Stored data
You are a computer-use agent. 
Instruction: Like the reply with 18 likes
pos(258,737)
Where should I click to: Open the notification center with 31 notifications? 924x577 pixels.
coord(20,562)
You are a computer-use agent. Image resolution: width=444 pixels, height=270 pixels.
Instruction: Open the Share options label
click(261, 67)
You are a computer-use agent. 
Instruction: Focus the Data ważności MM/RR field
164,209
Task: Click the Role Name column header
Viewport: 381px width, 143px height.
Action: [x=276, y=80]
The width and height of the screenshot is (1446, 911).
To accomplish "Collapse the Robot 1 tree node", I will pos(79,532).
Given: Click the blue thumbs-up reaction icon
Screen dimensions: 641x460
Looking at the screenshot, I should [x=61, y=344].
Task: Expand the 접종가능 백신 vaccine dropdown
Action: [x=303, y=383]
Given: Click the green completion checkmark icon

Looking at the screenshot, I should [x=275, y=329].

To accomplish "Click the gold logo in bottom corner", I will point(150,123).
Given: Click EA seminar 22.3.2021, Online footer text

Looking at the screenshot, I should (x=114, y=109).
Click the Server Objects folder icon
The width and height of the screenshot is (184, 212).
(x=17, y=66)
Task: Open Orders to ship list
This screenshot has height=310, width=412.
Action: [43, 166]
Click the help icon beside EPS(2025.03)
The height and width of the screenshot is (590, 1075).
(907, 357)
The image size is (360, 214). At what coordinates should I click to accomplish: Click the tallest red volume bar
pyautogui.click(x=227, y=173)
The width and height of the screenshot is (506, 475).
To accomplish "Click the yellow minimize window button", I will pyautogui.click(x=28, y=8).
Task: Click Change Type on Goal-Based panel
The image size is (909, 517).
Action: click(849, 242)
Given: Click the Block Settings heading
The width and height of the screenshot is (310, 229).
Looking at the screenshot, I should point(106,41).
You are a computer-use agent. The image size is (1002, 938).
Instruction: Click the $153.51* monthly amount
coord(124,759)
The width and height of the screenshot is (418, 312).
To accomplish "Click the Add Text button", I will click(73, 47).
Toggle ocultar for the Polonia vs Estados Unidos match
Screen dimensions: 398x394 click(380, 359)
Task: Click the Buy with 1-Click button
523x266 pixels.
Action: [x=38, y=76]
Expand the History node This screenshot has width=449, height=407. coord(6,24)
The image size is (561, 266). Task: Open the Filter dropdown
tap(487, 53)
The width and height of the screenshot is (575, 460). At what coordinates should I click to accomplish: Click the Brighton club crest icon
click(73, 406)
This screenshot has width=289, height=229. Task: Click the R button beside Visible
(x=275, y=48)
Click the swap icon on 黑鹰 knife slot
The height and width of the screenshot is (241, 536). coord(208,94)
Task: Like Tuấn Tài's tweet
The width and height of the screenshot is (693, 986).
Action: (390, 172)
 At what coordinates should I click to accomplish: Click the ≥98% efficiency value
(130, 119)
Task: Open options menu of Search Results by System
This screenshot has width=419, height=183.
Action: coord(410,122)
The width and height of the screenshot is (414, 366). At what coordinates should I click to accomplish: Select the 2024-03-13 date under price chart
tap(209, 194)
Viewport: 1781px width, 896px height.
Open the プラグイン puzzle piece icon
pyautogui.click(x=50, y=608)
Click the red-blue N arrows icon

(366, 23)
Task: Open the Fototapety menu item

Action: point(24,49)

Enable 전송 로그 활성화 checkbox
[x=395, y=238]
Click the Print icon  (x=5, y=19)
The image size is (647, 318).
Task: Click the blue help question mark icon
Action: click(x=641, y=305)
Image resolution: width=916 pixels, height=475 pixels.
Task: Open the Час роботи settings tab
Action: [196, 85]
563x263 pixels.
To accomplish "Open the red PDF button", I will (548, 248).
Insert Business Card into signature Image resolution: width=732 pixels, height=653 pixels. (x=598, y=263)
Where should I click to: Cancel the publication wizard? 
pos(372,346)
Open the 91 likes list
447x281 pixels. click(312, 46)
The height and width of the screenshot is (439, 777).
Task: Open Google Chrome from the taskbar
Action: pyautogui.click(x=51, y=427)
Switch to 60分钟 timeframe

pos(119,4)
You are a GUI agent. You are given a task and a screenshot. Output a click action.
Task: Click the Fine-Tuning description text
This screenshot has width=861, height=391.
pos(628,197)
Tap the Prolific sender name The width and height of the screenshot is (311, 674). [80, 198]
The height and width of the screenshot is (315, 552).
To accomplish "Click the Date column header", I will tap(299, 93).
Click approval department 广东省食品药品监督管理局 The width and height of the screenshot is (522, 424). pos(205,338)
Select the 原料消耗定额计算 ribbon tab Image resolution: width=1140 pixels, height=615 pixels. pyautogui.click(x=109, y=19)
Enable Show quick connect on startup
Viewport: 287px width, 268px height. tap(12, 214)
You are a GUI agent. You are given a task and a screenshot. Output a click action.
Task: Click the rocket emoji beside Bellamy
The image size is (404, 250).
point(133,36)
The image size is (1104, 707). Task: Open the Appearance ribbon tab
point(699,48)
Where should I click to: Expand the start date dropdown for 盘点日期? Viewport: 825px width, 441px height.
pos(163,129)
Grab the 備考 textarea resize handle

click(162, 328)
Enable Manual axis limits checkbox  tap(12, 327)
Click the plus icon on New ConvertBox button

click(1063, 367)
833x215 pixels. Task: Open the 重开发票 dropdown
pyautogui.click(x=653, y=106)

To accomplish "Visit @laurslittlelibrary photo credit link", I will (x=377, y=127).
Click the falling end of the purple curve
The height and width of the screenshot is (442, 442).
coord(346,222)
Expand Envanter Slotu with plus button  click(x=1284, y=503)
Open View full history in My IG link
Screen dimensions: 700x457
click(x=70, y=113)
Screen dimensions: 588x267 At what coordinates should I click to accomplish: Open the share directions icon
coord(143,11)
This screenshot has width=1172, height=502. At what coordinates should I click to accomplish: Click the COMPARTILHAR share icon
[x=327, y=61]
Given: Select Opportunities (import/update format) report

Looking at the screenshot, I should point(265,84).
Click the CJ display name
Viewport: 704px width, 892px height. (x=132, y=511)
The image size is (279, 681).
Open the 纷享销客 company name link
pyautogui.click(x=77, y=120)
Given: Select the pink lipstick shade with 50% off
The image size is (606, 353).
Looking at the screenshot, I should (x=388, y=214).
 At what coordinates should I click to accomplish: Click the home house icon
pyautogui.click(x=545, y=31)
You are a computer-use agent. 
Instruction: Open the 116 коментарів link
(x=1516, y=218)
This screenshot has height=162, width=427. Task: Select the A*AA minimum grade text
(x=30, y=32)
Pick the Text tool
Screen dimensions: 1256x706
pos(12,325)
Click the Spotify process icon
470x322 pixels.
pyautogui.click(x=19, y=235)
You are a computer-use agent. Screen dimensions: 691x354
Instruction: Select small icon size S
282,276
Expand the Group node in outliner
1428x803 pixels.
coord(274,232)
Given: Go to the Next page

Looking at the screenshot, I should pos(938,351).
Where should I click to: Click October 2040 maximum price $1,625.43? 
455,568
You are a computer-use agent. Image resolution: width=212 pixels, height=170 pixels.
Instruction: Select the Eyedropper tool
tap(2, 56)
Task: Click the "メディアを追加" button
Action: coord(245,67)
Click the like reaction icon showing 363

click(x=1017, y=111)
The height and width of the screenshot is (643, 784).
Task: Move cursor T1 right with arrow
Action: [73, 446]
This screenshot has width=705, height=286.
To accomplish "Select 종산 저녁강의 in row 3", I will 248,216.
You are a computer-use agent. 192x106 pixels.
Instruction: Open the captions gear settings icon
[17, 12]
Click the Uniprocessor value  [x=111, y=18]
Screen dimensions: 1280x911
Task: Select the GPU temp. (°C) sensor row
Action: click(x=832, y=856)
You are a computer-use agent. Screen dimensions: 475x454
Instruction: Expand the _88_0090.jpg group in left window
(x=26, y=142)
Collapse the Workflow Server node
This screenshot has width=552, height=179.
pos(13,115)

> _Activity_
Line by line, reproduce the records above exactly.

> _Output of the task_
You are a computer-use agent. 
Instruction: Like the reply with 18 likes
pos(258,737)
Where should I click to: Open the notification center with 31 notifications? 924x577 pixels.
coord(20,562)
You are a computer-use agent. Image resolution: width=444 pixels, height=270 pixels.
Instruction: Open the Share options label
click(261, 67)
You are a computer-use agent. 
Instruction: Focus the Data ważności MM/RR field
164,209
Task: Click the Role Name column header
Viewport: 381px width, 143px height.
Action: [x=276, y=80]
The width and height of the screenshot is (1446, 911).
To accomplish "Collapse the Robot 1 tree node", I will pos(79,532).
Given: Click the blue thumbs-up reaction icon
Screen dimensions: 641x460
Looking at the screenshot, I should [x=61, y=344].
Task: Expand the 접종가능 백신 vaccine dropdown
Action: [x=303, y=383]
Given: Click the green completion checkmark icon

Looking at the screenshot, I should [x=275, y=329].

To accomplish "Click the gold logo in bottom corner", I will point(150,123).
Given: Click EA seminar 22.3.2021, Online footer text

Looking at the screenshot, I should (x=114, y=109).
Click the Server Objects folder icon
The width and height of the screenshot is (184, 212).
(x=17, y=66)
Task: Open Orders to ship list
This screenshot has height=310, width=412.
Action: [43, 166]
Click the help icon beside EPS(2025.03)
The height and width of the screenshot is (590, 1075).
(907, 357)
The image size is (360, 214). At what coordinates should I click to accomplish: Click the tallest red volume bar
pyautogui.click(x=227, y=173)
The width and height of the screenshot is (506, 475).
To accomplish "Click the yellow minimize window button", I will pyautogui.click(x=28, y=8).
Task: Click Change Type on Goal-Based panel
The image size is (909, 517).
Action: click(849, 242)
Given: Click the Block Settings heading
The width and height of the screenshot is (310, 229).
Looking at the screenshot, I should point(106,41).
You are a computer-use agent. The image size is (1002, 938).
Instruction: Click the $153.51* monthly amount
coord(124,759)
The width and height of the screenshot is (418, 312).
To accomplish "Click the Add Text button", I will click(73, 47).
Toggle ocultar for the Polonia vs Estados Unidos match
Screen dimensions: 398x394 click(380, 359)
Task: Click the Buy with 1-Click button
523x266 pixels.
Action: [x=38, y=76]
Expand the History node This screenshot has width=449, height=407. coord(6,24)
The image size is (561, 266). Task: Open the Filter dropdown
tap(487, 53)
The width and height of the screenshot is (575, 460). At what coordinates should I click to accomplish: Click the Brighton club crest icon
click(73, 406)
This screenshot has width=289, height=229. Task: Click the R button beside Visible
(x=275, y=48)
Click the swap icon on 黑鹰 knife slot
The height and width of the screenshot is (241, 536). coord(208,94)
Task: Like Tuấn Tài's tweet
The width and height of the screenshot is (693, 986).
Action: (390, 172)
 At what coordinates should I click to accomplish: Click the ≥98% efficiency value
(130, 119)
Task: Open options menu of Search Results by System
This screenshot has width=419, height=183.
Action: coord(410,122)
The width and height of the screenshot is (414, 366). At what coordinates should I click to accomplish: Select the 2024-03-13 date under price chart
tap(209, 194)
Viewport: 1781px width, 896px height.
Open the プラグイン puzzle piece icon
pyautogui.click(x=50, y=608)
Click the red-blue N arrows icon

(366, 23)
Task: Open the Fototapety menu item

Action: point(24,49)

Enable 전송 로그 활성화 checkbox
[x=395, y=238]
Click the Print icon  (x=5, y=19)
The image size is (647, 318).
Task: Click the blue help question mark icon
Action: click(x=641, y=305)
Image resolution: width=916 pixels, height=475 pixels.
Task: Open the Час роботи settings tab
Action: [196, 85]
563x263 pixels.
To accomplish "Open the red PDF button", I will (548, 248).
Insert Business Card into signature Image resolution: width=732 pixels, height=653 pixels. (x=598, y=263)
Where should I click to: Cancel the publication wizard? 
pos(372,346)
Open the 91 likes list
447x281 pixels. click(312, 46)
The height and width of the screenshot is (439, 777).
Task: Open Google Chrome from the taskbar
Action: pyautogui.click(x=51, y=427)
Switch to 60分钟 timeframe

pos(119,4)
You are a GUI agent. You are given a task and a screenshot. Output a click action.
Task: Click the Fine-Tuning description text
This screenshot has width=861, height=391.
pos(628,197)
Tap the Prolific sender name The width and height of the screenshot is (311, 674). [80, 198]
The height and width of the screenshot is (315, 552).
To accomplish "Click the Date column header", I will tap(299, 93).
Click approval department 广东省食品药品监督管理局 The width and height of the screenshot is (522, 424). pos(205,338)
Select the 原料消耗定额计算 ribbon tab Image resolution: width=1140 pixels, height=615 pixels. pyautogui.click(x=109, y=19)
Enable Show quick connect on startup
Viewport: 287px width, 268px height. tap(12, 214)
You are a GUI agent. You are given a task and a screenshot. Output a click action.
Task: Click the rocket emoji beside Bellamy
The image size is (404, 250).
point(133,36)
The image size is (1104, 707). Task: Open the Appearance ribbon tab
point(699,48)
Where should I click to: Expand the start date dropdown for 盘点日期? Viewport: 825px width, 441px height.
pos(163,129)
Grab the 備考 textarea resize handle

click(162, 328)
Enable Manual axis limits checkbox  tap(12, 327)
Click the plus icon on New ConvertBox button

click(1063, 367)
833x215 pixels. Task: Open the 重开发票 dropdown
pyautogui.click(x=653, y=106)

To accomplish "Visit @laurslittlelibrary photo credit link", I will (x=377, y=127).
Click the falling end of the purple curve
The height and width of the screenshot is (442, 442).
coord(346,222)
Expand Envanter Slotu with plus button  click(x=1284, y=503)
Open View full history in My IG link
Screen dimensions: 700x457
click(x=70, y=113)
Screen dimensions: 588x267 At what coordinates should I click to accomplish: Open the share directions icon
coord(143,11)
This screenshot has width=1172, height=502. At what coordinates should I click to accomplish: Click the COMPARTILHAR share icon
[x=327, y=61]
Given: Select Opportunities (import/update format) report

Looking at the screenshot, I should point(265,84).
Click the CJ display name
Viewport: 704px width, 892px height. (x=132, y=511)
The image size is (279, 681).
Open the 纷享销客 company name link
pyautogui.click(x=77, y=120)
Given: Select the pink lipstick shade with 50% off
The image size is (606, 353).
Looking at the screenshot, I should (x=388, y=214).
 At what coordinates should I click to accomplish: Click the home house icon
pyautogui.click(x=545, y=31)
You are a computer-use agent. 
Instruction: Open the 116 коментарів link
(x=1516, y=218)
This screenshot has height=162, width=427. Task: Select the A*AA minimum grade text
(x=30, y=32)
Pick the Text tool
Screen dimensions: 1256x706
pos(12,325)
Click the Spotify process icon
470x322 pixels.
pyautogui.click(x=19, y=235)
You are a computer-use agent. Screen dimensions: 691x354
Instruction: Select small icon size S
282,276
Expand the Group node in outliner
1428x803 pixels.
coord(274,232)
Given: Go to the Next page

Looking at the screenshot, I should pos(938,351).
Where should I click to: Click October 2040 maximum price $1,625.43? 
455,568
You are a computer-use agent. Image resolution: width=212 pixels, height=170 pixels.
Instruction: Select the Eyedropper tool
tap(2, 56)
Task: Click the "メディアを追加" button
Action: coord(245,67)
Click the like reaction icon showing 363

click(x=1017, y=111)
The height and width of the screenshot is (643, 784).
Task: Move cursor T1 right with arrow
Action: [73, 446]
This screenshot has width=705, height=286.
To accomplish "Select 종산 저녁강의 in row 3", I will 248,216.
You are a computer-use agent. 192x106 pixels.
Instruction: Open the captions gear settings icon
[17, 12]
Click the Uniprocessor value  [x=111, y=18]
Screen dimensions: 1280x911
Task: Select the GPU temp. (°C) sensor row
Action: click(x=832, y=856)
You are a computer-use agent. Screen dimensions: 475x454
Instruction: Expand the _88_0090.jpg group in left window
(x=26, y=142)
Collapse the Workflow Server node
This screenshot has width=552, height=179.
pos(13,115)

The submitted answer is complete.